### [PASSAGE PROVIDED]
◆ ◆ ◆

Woman adopted in 1955 finds her biological mother in Virginia

On behalf of Jarrell, Hicks & Waldman, PC posted in Child Custody on Tuesday, October 23, 2012.

When a Virginia couple finds out that they are about to have a child, the news can come with a flood of mixed emotions. Sometimes the couple is ecstatic and welcomes the news, other couples may have doubts whether parenthood is right for them and may consider adoption. In other instances, a couple may have relationship issues and news of a pregnancy may stir up a child custody dispute, particularly when the couple is unmarried and a father's parental rights become an issue.

Many of these questions and issues rose to the surface for one Virginia woman in 1955 when she discovered that she was pregnant. At the time, the Virginia woman was married. She had planned to divorce her husband, however, and did not want him to know about the pregnancy. As a result, she fled to Michigan to hide the pregnancy. There was no discussion of a parenting plan or fathers' rights with her husband. When she gave birth, the woman then decided to place her daughter up for adoption.

Her daughter always knew that she was adopted but did not know her biological parents. When her adoptive mother died in 2011, the daughter decided to search for her biological mother. Recently, the Virginia mother and her daughter were reunited.

It is unclear whether the daughter will ever discover who her biological father is. This sad reality is unfortunately real life for many children. Parents become overwhelmed by the responsibilities of parenthood and relationship issues, which make it difficult for them to identify the best interests of the child. And sometimes, like in the Virginia mother's case, they keep a child from her father denying him his parental rights.

Under the law, however, all biological parents have a right to be consulted before an adoption, and they have rights to visitation and custody with that child. This is true both when a couple is married and when they are unmarried.

It is especially important for Virginia fathers to recognize the extent of their rights as a biological parent. With the right information early on in the process, fathers can navigate the legal system and ensure that they have an active role in the decision to either place their child for adoption or seek custody of their child if that is their goal.

◆ ◆ ◆

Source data
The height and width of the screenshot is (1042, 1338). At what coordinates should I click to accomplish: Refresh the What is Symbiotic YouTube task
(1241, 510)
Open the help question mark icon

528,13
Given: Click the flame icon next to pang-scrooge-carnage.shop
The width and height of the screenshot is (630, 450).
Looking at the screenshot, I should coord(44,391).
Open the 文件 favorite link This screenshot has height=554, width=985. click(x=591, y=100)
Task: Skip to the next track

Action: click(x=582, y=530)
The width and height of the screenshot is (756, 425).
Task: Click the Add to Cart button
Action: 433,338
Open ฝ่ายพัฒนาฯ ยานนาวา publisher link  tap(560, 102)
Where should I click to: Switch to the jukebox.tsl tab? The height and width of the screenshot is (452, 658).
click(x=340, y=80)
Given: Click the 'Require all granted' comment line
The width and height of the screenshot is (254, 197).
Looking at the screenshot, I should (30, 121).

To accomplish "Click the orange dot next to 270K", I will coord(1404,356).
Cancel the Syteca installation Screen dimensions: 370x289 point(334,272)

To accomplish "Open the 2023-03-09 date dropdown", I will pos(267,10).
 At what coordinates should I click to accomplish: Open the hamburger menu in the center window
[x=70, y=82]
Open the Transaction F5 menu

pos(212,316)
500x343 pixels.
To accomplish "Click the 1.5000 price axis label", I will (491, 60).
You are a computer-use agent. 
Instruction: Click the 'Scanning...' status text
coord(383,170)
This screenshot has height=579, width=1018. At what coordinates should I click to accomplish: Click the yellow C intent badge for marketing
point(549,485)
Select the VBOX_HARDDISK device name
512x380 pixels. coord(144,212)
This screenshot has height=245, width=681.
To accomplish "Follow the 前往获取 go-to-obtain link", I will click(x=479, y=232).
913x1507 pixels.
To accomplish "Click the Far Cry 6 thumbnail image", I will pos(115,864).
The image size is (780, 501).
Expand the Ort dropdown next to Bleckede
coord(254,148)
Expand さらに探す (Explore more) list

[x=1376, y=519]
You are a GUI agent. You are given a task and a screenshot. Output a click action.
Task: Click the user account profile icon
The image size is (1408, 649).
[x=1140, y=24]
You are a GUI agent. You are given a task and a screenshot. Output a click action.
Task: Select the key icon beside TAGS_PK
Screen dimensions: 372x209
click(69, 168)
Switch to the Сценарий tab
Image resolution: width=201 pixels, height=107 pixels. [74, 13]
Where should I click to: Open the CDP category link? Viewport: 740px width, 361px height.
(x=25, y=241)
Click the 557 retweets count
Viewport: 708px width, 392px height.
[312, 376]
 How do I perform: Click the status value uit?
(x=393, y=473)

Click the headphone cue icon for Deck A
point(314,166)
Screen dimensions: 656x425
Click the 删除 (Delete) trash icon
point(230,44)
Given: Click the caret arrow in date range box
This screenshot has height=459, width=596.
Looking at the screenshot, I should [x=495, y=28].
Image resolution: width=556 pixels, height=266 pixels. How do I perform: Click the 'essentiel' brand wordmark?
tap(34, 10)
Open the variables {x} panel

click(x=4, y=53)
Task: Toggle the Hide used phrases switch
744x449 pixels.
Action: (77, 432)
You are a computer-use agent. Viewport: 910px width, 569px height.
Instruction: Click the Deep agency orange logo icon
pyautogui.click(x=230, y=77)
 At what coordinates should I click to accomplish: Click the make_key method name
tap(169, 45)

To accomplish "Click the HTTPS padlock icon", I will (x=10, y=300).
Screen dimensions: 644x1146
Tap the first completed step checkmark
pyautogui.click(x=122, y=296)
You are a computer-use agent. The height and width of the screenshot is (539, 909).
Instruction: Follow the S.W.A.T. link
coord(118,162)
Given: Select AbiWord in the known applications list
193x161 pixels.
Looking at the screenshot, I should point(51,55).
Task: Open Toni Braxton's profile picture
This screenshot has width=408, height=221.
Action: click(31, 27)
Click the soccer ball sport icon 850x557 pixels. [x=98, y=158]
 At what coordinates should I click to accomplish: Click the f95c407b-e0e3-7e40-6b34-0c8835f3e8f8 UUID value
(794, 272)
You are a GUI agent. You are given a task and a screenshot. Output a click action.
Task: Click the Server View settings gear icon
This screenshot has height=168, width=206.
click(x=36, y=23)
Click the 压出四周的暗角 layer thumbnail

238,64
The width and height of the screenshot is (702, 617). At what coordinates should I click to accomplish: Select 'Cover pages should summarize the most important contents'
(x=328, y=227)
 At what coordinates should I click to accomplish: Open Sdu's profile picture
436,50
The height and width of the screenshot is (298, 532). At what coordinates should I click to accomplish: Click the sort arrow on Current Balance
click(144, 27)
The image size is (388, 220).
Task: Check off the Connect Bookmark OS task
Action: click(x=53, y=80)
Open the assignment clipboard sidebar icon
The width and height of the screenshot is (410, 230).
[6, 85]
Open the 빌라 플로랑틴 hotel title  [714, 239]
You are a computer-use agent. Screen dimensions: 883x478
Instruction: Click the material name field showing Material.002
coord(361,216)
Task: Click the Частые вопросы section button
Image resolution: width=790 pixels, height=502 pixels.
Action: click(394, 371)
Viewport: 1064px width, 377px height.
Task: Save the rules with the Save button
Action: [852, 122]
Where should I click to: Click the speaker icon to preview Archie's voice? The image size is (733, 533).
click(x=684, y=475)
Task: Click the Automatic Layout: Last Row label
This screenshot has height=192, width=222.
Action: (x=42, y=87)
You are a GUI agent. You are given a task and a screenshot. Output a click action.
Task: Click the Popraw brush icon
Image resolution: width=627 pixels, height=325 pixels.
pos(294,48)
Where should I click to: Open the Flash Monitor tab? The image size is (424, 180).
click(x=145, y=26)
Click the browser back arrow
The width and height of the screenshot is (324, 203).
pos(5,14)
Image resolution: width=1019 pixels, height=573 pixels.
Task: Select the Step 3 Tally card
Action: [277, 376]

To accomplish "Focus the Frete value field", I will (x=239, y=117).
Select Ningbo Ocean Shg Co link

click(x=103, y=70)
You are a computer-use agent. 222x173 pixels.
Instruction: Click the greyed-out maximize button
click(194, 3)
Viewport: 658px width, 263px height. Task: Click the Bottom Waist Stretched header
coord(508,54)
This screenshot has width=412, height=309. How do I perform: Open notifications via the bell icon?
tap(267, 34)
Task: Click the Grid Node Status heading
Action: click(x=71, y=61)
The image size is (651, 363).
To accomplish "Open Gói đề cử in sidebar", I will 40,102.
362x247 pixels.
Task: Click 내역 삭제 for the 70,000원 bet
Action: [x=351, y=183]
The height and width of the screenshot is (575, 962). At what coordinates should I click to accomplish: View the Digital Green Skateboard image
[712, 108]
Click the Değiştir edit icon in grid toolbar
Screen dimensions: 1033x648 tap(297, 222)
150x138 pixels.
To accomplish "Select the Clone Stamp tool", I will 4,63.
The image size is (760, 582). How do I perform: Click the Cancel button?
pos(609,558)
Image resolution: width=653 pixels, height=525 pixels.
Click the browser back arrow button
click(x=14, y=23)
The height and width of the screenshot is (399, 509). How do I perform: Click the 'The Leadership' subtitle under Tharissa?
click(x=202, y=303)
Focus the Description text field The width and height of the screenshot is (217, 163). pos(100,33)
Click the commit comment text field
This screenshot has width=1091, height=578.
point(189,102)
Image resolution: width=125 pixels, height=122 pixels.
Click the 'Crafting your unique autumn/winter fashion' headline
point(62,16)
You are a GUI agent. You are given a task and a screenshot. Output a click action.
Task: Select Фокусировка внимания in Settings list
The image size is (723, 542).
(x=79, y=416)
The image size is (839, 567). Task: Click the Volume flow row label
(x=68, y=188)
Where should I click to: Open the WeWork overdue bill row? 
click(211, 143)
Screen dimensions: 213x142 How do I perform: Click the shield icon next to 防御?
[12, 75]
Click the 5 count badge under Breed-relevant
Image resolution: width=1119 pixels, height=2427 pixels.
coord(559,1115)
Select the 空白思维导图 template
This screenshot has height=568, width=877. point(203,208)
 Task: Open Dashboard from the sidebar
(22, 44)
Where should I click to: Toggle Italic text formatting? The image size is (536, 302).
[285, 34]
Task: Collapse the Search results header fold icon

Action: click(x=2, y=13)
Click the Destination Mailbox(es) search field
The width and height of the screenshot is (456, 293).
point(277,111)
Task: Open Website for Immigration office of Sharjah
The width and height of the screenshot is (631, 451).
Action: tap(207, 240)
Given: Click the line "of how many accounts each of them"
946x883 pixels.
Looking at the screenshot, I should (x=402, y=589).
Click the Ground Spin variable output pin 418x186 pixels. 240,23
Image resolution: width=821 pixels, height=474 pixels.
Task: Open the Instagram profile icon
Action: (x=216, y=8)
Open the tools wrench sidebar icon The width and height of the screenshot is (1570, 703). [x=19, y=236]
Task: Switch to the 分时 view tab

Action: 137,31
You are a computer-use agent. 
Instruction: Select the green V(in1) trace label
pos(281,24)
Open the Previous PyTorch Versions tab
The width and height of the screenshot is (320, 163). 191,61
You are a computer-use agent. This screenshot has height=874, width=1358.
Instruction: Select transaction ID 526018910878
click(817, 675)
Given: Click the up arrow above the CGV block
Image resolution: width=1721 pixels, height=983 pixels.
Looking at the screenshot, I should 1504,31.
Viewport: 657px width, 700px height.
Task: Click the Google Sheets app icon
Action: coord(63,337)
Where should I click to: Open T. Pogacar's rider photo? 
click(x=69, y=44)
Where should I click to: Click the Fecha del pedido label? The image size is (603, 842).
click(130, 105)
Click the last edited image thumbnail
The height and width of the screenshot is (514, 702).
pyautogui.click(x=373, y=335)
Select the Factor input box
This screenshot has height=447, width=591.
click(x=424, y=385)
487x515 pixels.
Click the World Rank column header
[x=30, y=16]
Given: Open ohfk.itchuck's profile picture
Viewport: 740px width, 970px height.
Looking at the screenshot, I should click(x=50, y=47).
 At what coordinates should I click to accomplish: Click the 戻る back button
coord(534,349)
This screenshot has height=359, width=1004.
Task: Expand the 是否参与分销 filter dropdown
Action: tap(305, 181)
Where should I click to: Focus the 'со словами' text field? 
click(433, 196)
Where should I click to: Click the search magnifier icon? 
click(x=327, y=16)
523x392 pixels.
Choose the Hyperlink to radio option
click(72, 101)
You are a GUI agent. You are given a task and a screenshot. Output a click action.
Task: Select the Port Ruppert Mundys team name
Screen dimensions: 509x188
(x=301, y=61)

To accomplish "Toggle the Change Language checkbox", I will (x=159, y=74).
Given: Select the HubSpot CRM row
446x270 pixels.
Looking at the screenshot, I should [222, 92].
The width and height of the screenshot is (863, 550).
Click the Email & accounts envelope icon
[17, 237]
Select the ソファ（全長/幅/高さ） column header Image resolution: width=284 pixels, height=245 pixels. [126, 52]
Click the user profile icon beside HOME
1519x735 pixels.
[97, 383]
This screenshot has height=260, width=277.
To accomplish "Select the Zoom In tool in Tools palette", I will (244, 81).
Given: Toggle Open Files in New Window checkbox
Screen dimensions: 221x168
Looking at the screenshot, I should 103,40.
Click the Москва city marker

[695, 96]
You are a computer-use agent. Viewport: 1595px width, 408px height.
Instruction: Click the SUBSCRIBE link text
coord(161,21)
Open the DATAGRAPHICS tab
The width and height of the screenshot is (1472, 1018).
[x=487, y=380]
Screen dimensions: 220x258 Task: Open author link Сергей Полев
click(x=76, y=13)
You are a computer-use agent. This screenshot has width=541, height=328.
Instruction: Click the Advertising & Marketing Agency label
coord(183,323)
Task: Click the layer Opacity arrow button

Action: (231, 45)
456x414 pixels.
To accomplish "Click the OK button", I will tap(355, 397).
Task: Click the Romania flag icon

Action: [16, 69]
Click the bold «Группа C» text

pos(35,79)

◆ ◆ ◆

### [REQUIRED TASKS]
(1) Using the adoption article, answer these:
(a) To which state did the Virginia woman flee to hide her pregnancy?
(b) In what year did the daughter's adoptive mother die?
(c) On whose behalf was the post made?
(2) In the adoption article, write out the passage from "Her daughter always" to "his parental rights." word for word.
(3) List every right that the adoption article says all biological parents have under the law.

### [PER-TASK OUTPUTS]
(1)
(a) Michigan
(b) 2011
(c) Jarrell, Hicks & Waldman, PC

(2)
Her daughter always knew that she was adopted but did not know her biological parents. When her adoptive mother died in 2011, the daughter decided to search for her biological mother. Recently, the Virginia mother and her daughter were reunited.

It is unclear whether the daughter will ever discover who her biological father is. This sad reality is unfortunately real life for many children. Parents become overwhelmed by the responsibilities of parenthood and relationship issues, which make it difficult for them to identify the best interests of the child. And sometimes, like in the Virginia mother's case, they keep a child from her father denying him his parental rights.

(3)
- A right to be consulted before an adoption
- A right to visitation with the child
- A right to custody of the child